Text excerpt:
----
It is a fact that a high proportion of unreliable narrators of novels are intelligent, arrogant, badly-behaved, young males. The protagonists of J.D. Salinger’s The Catcher in the Rye, Martin Amis’s The Rachel Papers, and Sebastian Faulks’s Engleby, tumble to mind. A fair proportion of their authors have the same characteristics, suggesting that their protagonists are wish-fulfilling free agents in the universe of fiction, who are nonetheless held at some respectable distance. I would say that the narrator of Jonathan Lyon’s debut novel Carnivore is another such, but for the fact that Leander — young, reckless, near-heartless, poetry-fuelled and drug-saturated — is not flagged as unreliable. He is a hipster hero, self-consciously of the millennial generation that has dragged the twitching carcass of postmodernism into the present in order to set it up in (qualified) judgment on vaguely-identified evils.

Leander, who is fond of opining, at one point opines that “Spoilers are for disposable stories”. “If the ending only affects you once, then it’s a weak ending.” So here goes.

Like D.H. Lawrence’s Women in Love and many another modernist novel, Carnivore emphasises space over time. Its 300 pages cover only half a week, whilst oscillating between a handful of London locations. The structure is cyclical: Leander takes drugs, creates havoc and/or experiences violence, travels by car from one venue to another, changes his clothes, and repeats. But these cycles form a spiral. Although for about half the novel I doubted it, there is a plot. Leander is a bisexual male prostitute, estranged from his parents but close to an older mother-figure, Dawn. The latter unwittingly becomes involved with a gangster whose mob traffics people to England for farmwork and sex. Leander desultorily if riskily pursues this mob, whilst trying to emotionally wound his on-off boyfriend Francis, who is Dawn’s biological son. Though he is beaten and raped more than once, Leander eventually secures the suicide of the villain, and blows up most of the latter’s sidekicks in a Brixton bar. By this point he has decided that he loves Francis after all, and the novel ends with their reconciliation.
----
Records:
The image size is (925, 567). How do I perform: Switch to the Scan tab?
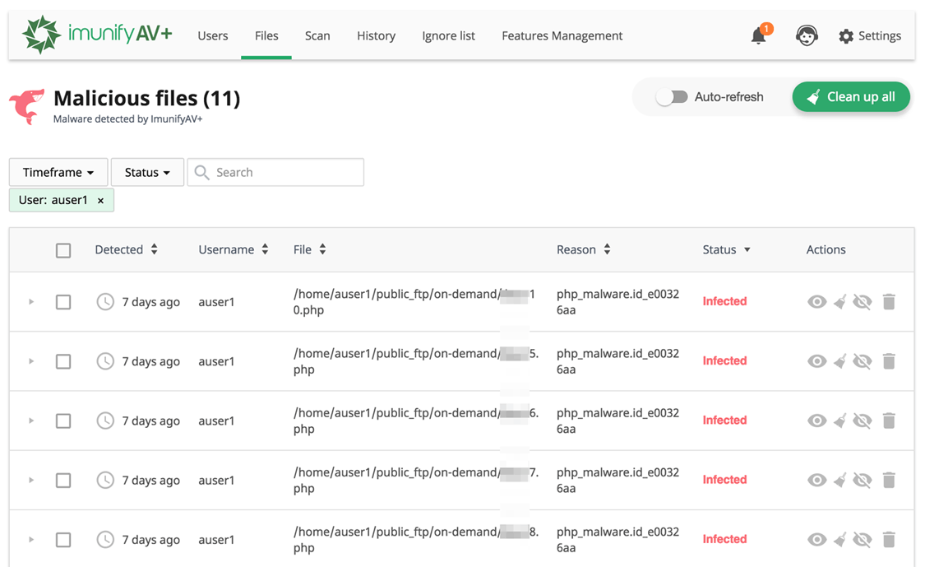click(x=317, y=36)
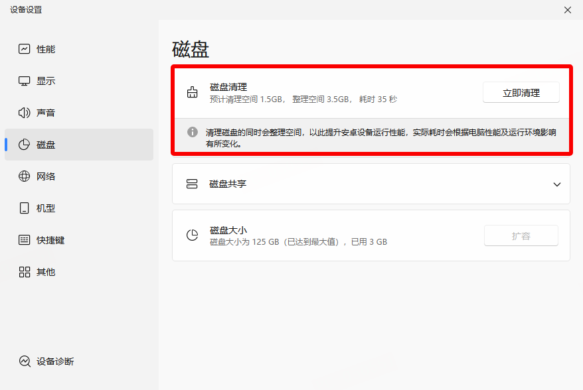Click the 设备诊断 diagnostics icon
The height and width of the screenshot is (390, 583).
tap(25, 361)
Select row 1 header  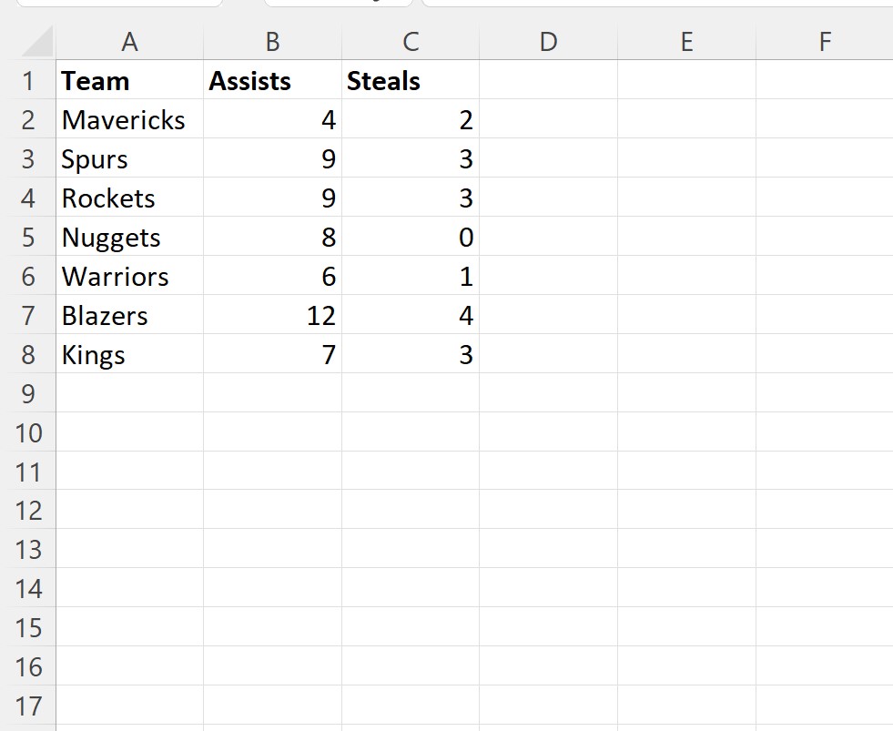point(28,80)
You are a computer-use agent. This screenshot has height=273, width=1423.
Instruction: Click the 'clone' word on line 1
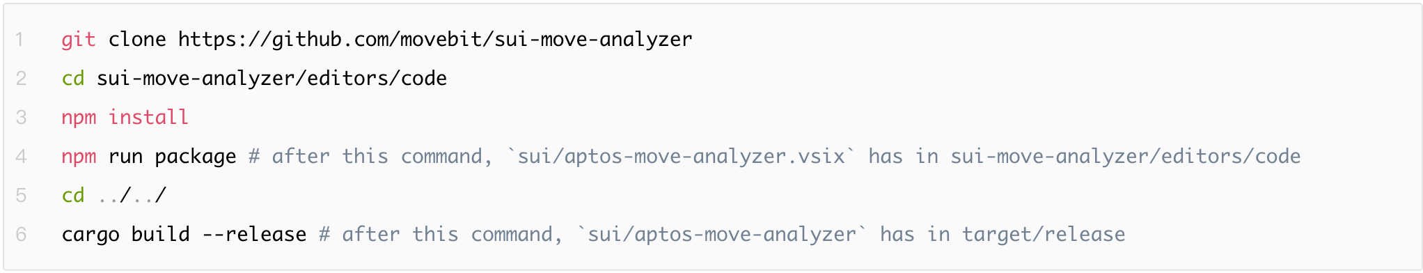(x=137, y=40)
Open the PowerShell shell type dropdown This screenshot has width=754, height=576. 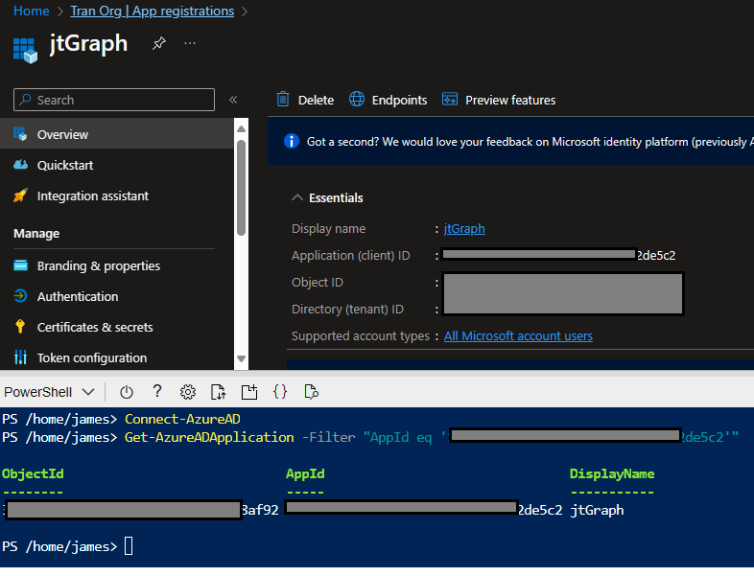pos(49,392)
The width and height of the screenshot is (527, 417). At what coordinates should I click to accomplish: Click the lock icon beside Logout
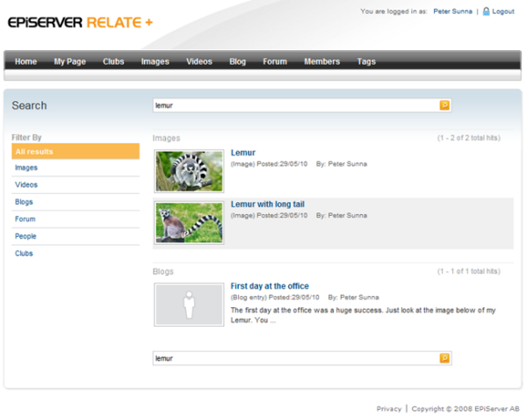(486, 11)
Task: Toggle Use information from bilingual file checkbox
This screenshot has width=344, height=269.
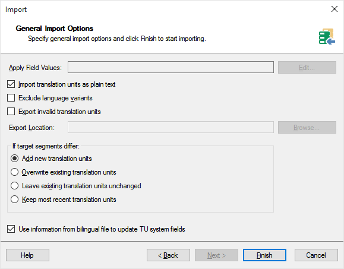Action: click(x=11, y=229)
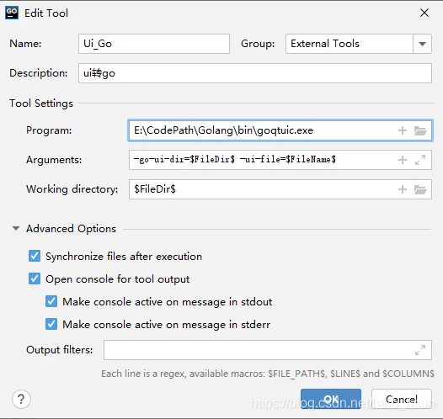Confirm with the OK button
The width and height of the screenshot is (443, 419).
coord(331,399)
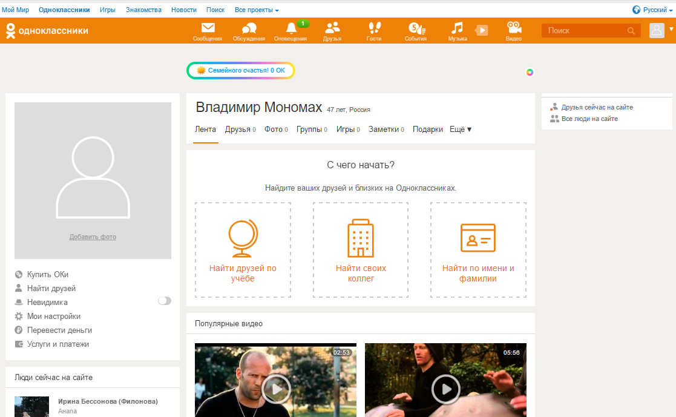The image size is (676, 417).
Task: Click the Оповещения bell icon
Action: 291,28
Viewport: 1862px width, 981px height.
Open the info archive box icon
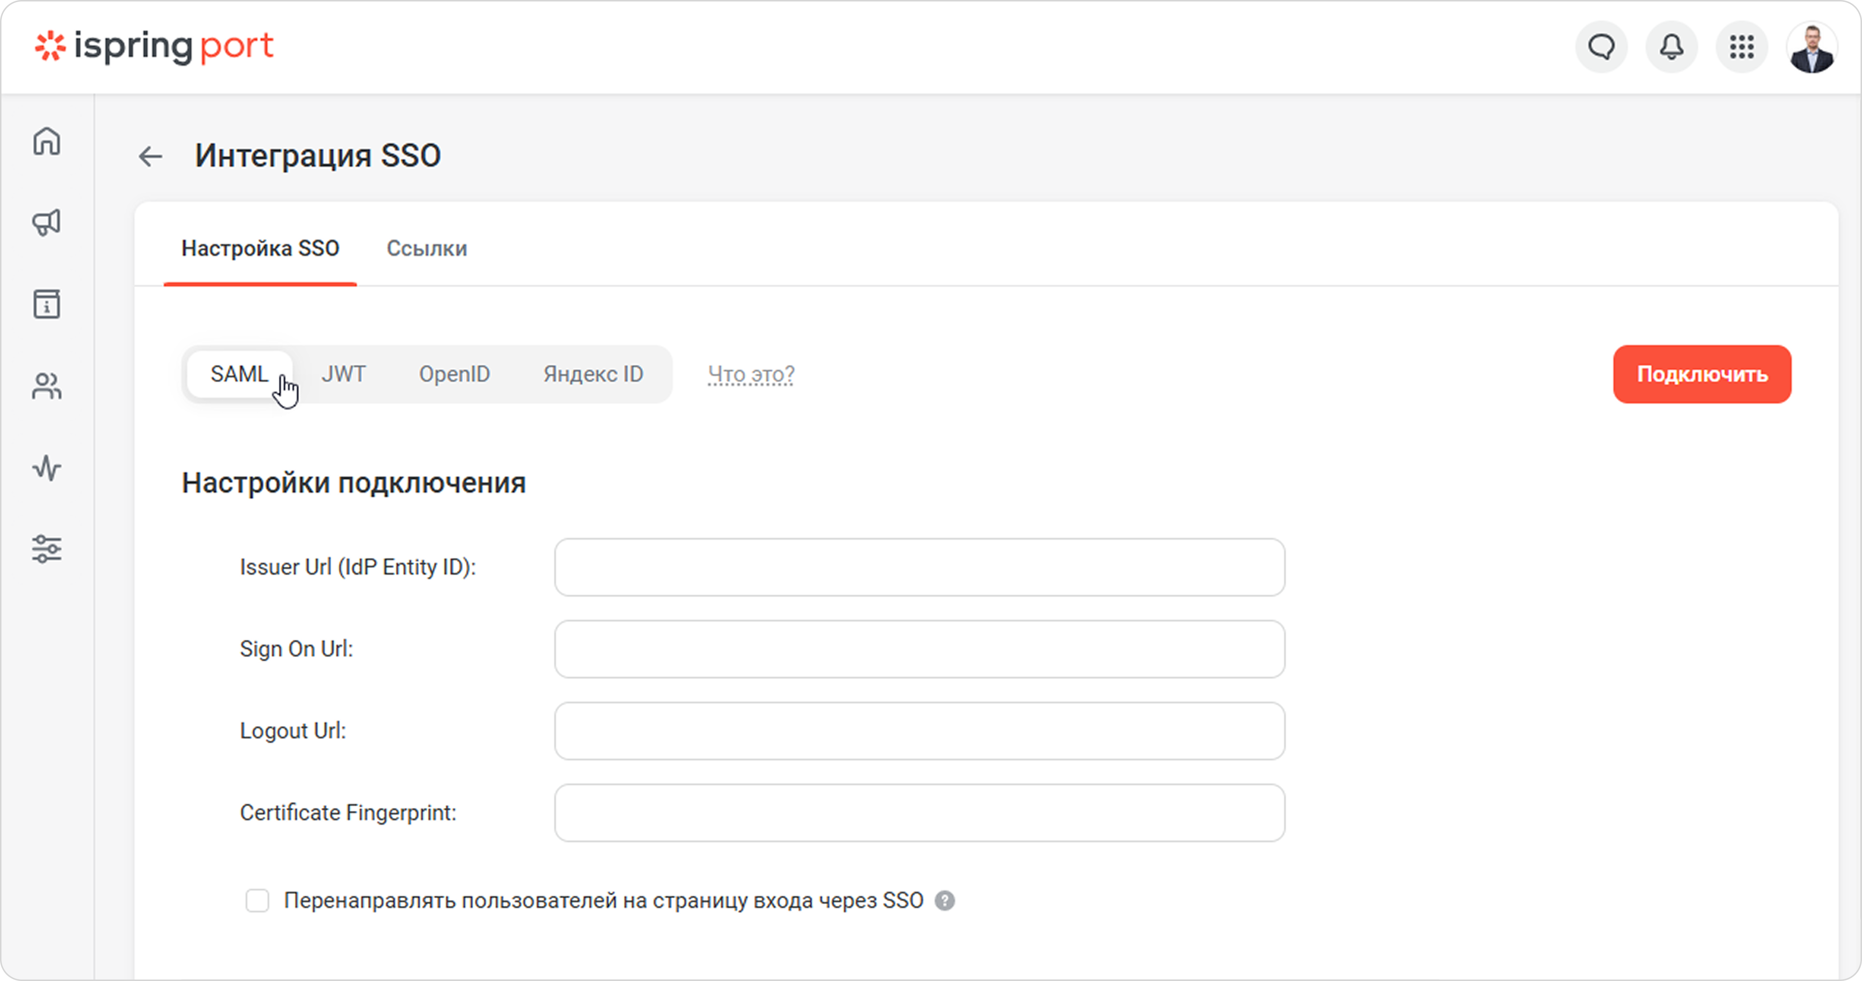47,304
----
Exercise goal:
Resume the review of Jonathan Lyon's novel Carnivore, beginning after its last sentence, which ends with the reconciliation of Leander and Francis.

Response area:
The first point to make is that this plot is not physically possible. A real Leander would have died from his wounds and/or drugs well before the novel’s few days are out, meaning that he neatly combines in himself two of Mel Gibson’s most famous roles: the eponymous crazed pursuer of violent criminals in Mad Max’s post-apocalyptic Melbourne, and the Jesus of The Passion of the Christ, who would have died from his scourging long before reaching Golgotha. The gangster plot and the “love” plot are linked by Leander’s sociopathic sado-masochism: both his wish to wound, and to be wounded, are purportedly explained by the fact that he (like his creator) has for around a decade suffered from a combination of chronic pain and fatigue which the medical profession has failed to diagnose let alone cure. Leander seeks drugs, power, pain, play, performance and the risk of death, in order to achieve at least temporary dissociation from this condition. Rather like Judith Rashleigh in L.S. Hilton’s Maestra (reviewed here last year), he rampages the world with a selfishness presented as the response to a deep personal injury.